Calculating The Risk...

In the last post we looked at risk assessments and mentioned about calculating the risk - but not how to do it. It's a doddle and as long as you can multiply up to 3 you can do it.

After identifying your hazards, you can set about calculating just how much of a risk they are to you. To do this you just need to assign two values and then multiply.

So how does it work?

You need to look at how severe an injury would be if that hazard were to wreak havoc on you, and look at just how likely that really is; assigning a value to both of these will lead you to a risk rating.

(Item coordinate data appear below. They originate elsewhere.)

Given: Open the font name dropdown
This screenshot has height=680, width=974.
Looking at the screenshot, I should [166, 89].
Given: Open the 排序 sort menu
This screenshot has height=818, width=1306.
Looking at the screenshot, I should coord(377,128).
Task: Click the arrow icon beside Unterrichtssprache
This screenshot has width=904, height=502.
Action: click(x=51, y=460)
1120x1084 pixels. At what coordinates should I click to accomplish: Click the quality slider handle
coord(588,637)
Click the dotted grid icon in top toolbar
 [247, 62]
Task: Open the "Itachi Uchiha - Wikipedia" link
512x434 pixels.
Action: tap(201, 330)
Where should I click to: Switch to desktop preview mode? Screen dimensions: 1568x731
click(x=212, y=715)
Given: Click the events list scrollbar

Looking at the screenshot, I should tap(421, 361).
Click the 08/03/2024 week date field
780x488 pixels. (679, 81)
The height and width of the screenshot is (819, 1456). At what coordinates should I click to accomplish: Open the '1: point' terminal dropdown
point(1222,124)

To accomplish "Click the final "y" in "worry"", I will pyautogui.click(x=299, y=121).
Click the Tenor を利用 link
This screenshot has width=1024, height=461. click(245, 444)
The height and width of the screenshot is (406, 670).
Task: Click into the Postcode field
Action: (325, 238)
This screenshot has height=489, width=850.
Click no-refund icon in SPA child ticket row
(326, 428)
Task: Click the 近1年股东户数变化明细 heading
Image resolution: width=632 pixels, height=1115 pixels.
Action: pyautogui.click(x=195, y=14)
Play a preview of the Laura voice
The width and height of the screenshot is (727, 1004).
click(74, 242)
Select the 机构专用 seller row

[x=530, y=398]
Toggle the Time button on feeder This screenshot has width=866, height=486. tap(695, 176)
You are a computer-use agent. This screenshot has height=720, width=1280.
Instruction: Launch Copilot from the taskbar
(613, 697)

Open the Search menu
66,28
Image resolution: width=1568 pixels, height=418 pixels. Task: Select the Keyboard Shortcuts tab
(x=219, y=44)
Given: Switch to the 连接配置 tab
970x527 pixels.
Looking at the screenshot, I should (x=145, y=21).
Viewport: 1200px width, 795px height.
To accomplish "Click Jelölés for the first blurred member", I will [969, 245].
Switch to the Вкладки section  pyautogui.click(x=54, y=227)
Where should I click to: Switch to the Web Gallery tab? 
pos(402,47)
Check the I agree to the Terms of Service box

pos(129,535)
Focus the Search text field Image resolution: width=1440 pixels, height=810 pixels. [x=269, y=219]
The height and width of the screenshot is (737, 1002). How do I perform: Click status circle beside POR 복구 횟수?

Risk rating = severity x likelihood

That's it - to make things quick and easy use the following values for severity:

  1. Minor injury

  2. Major injury

  3. Serious injury / fatal

For likelihood you would follow a similar process:

  1. Unlikely or improbable.

  2. Sometimes happens.

  3. Likely to happen or always happens.

Therefore, if you are always suffering fatalities that would get the highest risk rating of 9, but if you always shy away when there's work to be done operate in a safe manner, then your risk rating will be 1 or 2.

I made mention of the traffic light system in the last post and this ties in nicely with the risk rating using the above method.

  • Risk ratings of 1-3 merit a 'green light'.

  • Risk ratings of 4-6 merit an 'amber light'.

  • Risk ratings of 7-9 merit a 'red light' to show a high to very high level of risk.